On le sait, le rendement des fonds en euros de l’assurance vie ne cesse de s’éroder d’année en année. Majoritairement investi dans des obligations publiques, cet actif logé dans des contrats mono-support ou dans des contrats multi-supports aux côtés des unités de compte pâtit de la chute continue des taux d’intérêt des emprunts d’Etat. Le programme de rachat de dettes souveraines engagé par la Banque centrale européenne (BCE) pour soutenir l’économie alimente cette tendance baissière.
Et ce n’est pas le « Brexit » qui va arranger les choses. Compte tenu des incertitudes liées à la sortie du Royaume-Uni de l’Union européenne, les investisseurs se ruent sur les obligations des pays jugés « sûrs », comme les Etats-Unis, la Suisse, le Japon, l’Allemagne et… la France. Du coup, les obligations assimilables au Trésor (OAT) sur 10 ans, qui servent de maître étalon au rendement des fonds en euros français, ont basculé en territoire négatif sur le second marché (celui de la revente).
Bref, la rémunération du « placement préféré des Français », qui constitue 80% de l’encours de l’assurance vie, est vouée à décliner. Ce qui est plus nouveau, c’est que cette baisse est plus rapide que ce que l’on pensait. Dans son analyse annuelle des taux de revalorisation publiée le 11 juillet 2016, l’Autorité de contrôle prudentiel et de résolution (ACPR), le gendarme des banques et des assurances, annonce un rendement moyen (net de frais de gestion et brut d’impôt et de prélèvements sociaux) des fonds euros de 2,27% pour 2015.
Or, la Fédération française des sociétés d’assurances (FFSA), qui représente la quasi-totalité des assureurs vie tricolores, avait évoqué dans sa conférence annuelle de janvier un taux de 2,30%. Certes, la différence est seulement de 0,03 point.

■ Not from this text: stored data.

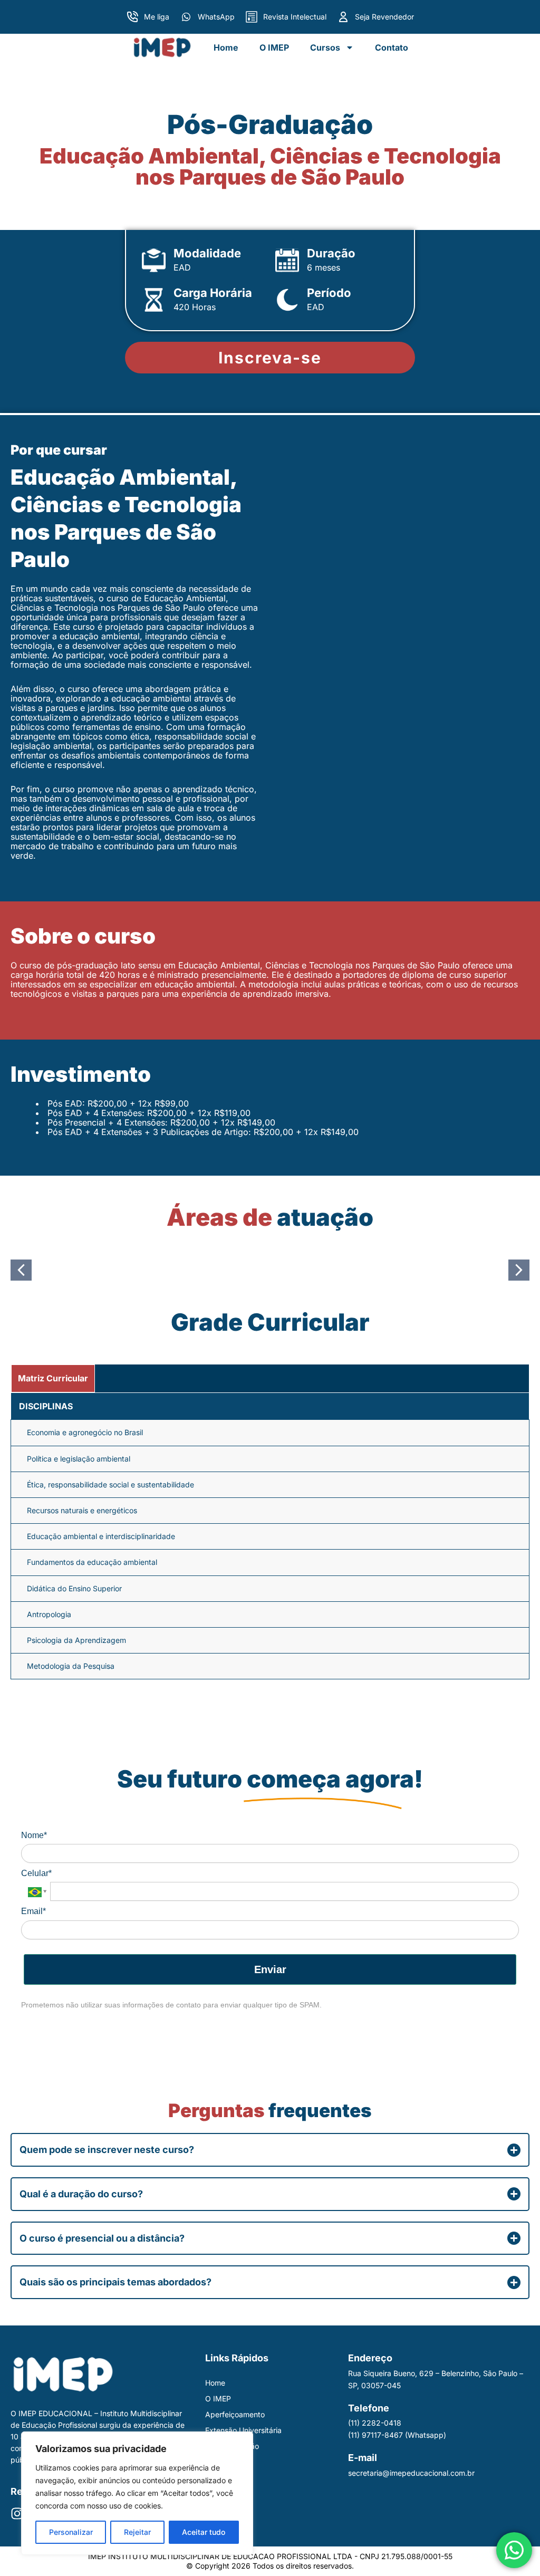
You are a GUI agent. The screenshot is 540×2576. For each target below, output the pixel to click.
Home (226, 47)
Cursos (325, 47)
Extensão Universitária (243, 2430)
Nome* (34, 1835)
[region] (137, 2493)
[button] (21, 1270)
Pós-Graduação (232, 2446)
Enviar (270, 1969)
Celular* (36, 1873)
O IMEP (274, 47)
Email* (33, 1911)
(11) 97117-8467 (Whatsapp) (397, 2434)
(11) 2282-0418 (374, 2422)
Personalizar (71, 2531)
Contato (391, 47)
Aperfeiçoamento (235, 2414)
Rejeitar (137, 2531)
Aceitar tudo (203, 2531)
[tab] (53, 1378)
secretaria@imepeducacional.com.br (411, 2472)
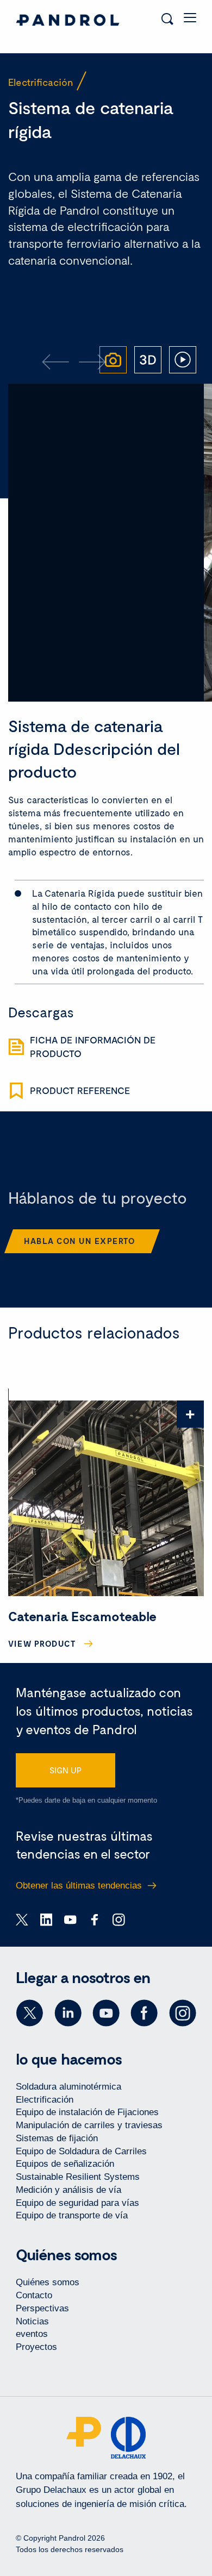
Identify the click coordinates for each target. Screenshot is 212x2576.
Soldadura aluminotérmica (68, 2086)
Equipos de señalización (65, 2164)
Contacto (34, 2295)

Par ailleurs, la FFSA insiste chaque année sur le fait que le taux annoncé n’est pas consolidé, certains assureurs communiquant leur rendement en mars, voire en avril. Il n’empêche, en cette période de faible rémunération des placements, chaque point en moins a son importance.
Surtout, la glissade est plus conséquente qu’attendu. Car le phénomène inverse s’est passé l’an dernier. Alors que la FFSA avait prédit un taux de 2,50%, il est finalement ressorti à 2,54% d’après l’ACPR. Le rendement n’a donc pas baissé entre 2014 et 2015 de 0,20 point (de 2,50% à 2,30%), mais de 0,27 point (de 2,54% à 2,27%). Soit un écart de 0,07 point. En d’autres termes, les épargnants sont encore plus perdants.

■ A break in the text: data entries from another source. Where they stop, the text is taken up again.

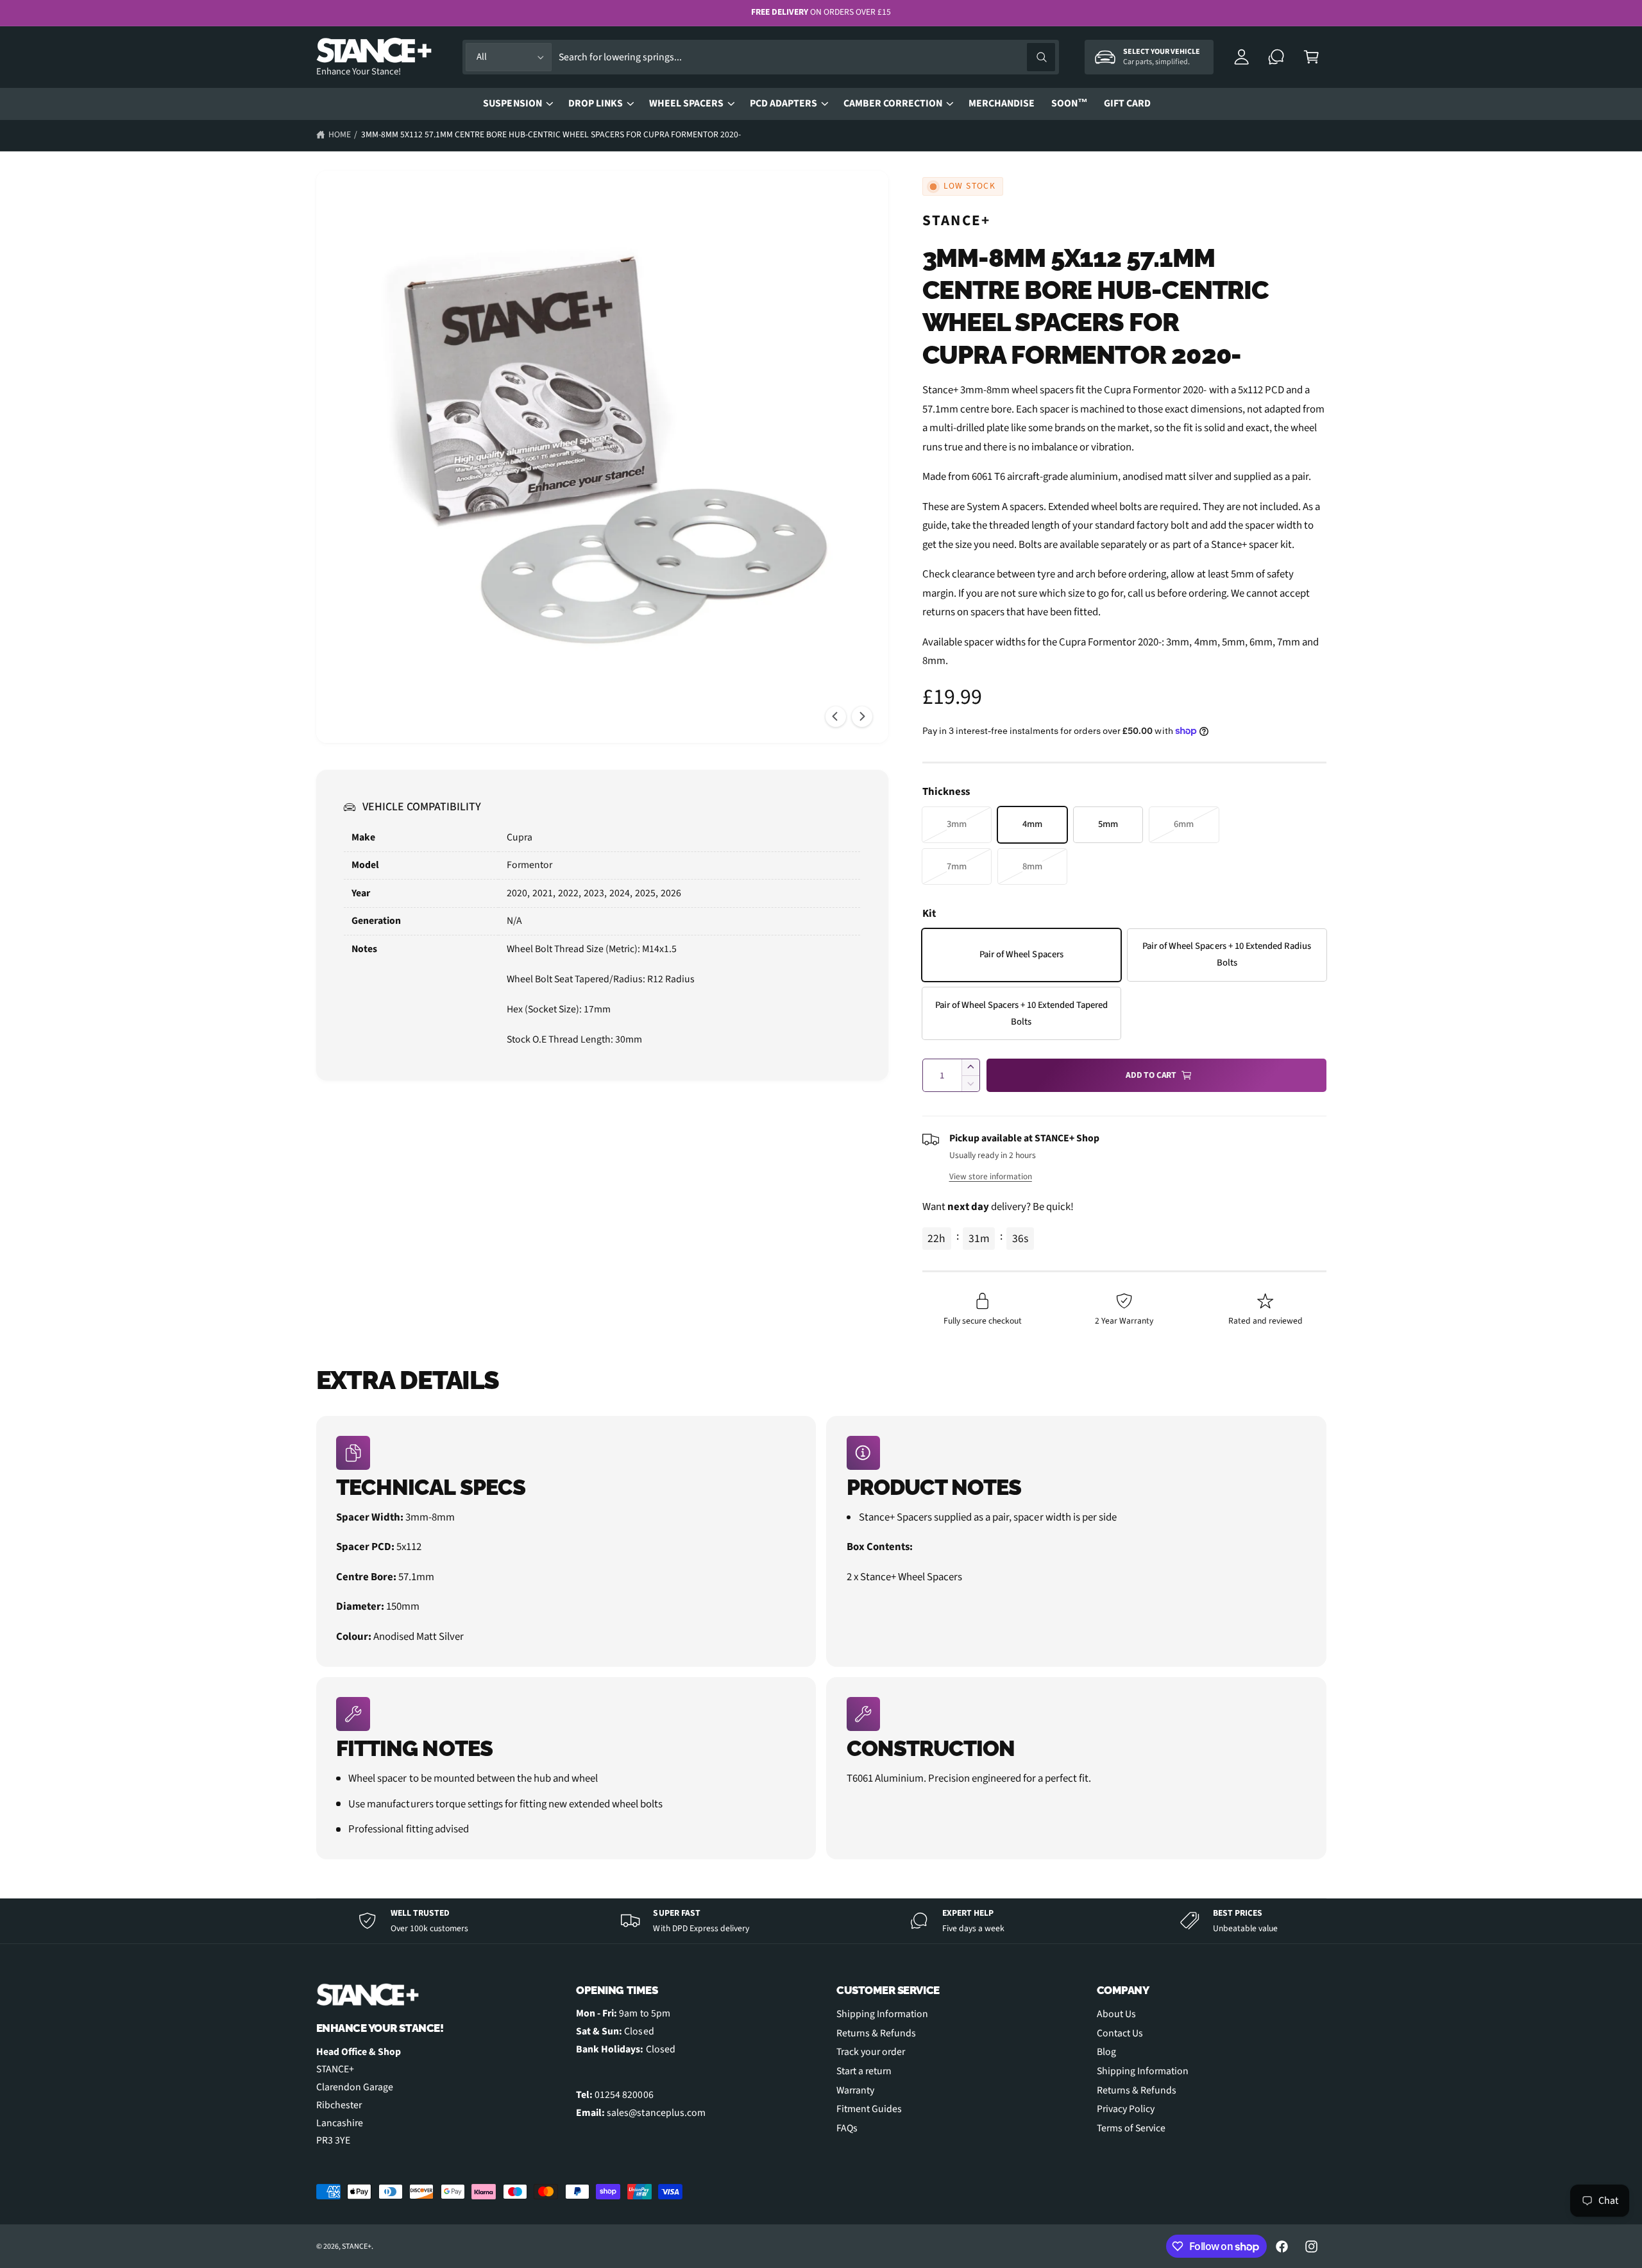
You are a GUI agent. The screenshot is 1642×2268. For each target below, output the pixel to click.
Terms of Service (1131, 2128)
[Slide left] (835, 716)
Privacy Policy (1126, 2109)
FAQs (847, 2128)
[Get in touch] (1276, 57)
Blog (1106, 2052)
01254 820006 (624, 2095)
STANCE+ (956, 220)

Dans ces conditions, on pourrait se dire que l’ACPR est satisfaite. Le régulateur, comme son autorité de tutelle, la Banque de France, appelle depuis des mois les assureurs à réduire la rémunération de leurs fonds en euros. L’Autorité craint qu’en cas de remontée des taux d’intérêt, les assurés ne rachètent, comme un seul homme, leur contrat pour en ouvrir un nouveau plus rémunérateur. Ces retraits massifs pourraient vider les caisses des assureurs et mettre en cause la survie même de certains. D’où l’importance de pousser progressivement les Français à fermer leur fonds euros ou du moins à ne plus les alimenter en pratiquant des rendements peu élevés.
Pour l’ACPR, le mouvement opéré l’année dernière n’est pas suffisant. L’écart entre le taux de l’OAT et celui des fonds euros va croissant. Si la différence était de seulement 0,27 point en 2012, elle a culminé à 1,42 point en 2015. Les assureurs « gonflent » leur rendement en allant puiser dans leurs réserves financières. Cette manœuvre leur permet de rester compétitifs dans un marché hautement concurrentiel. Reste que leur matelas n’est pas inépuisable et la stratégie va bientôt atteindre ses limites. C’est du moins ce qu’espère l’ACPR.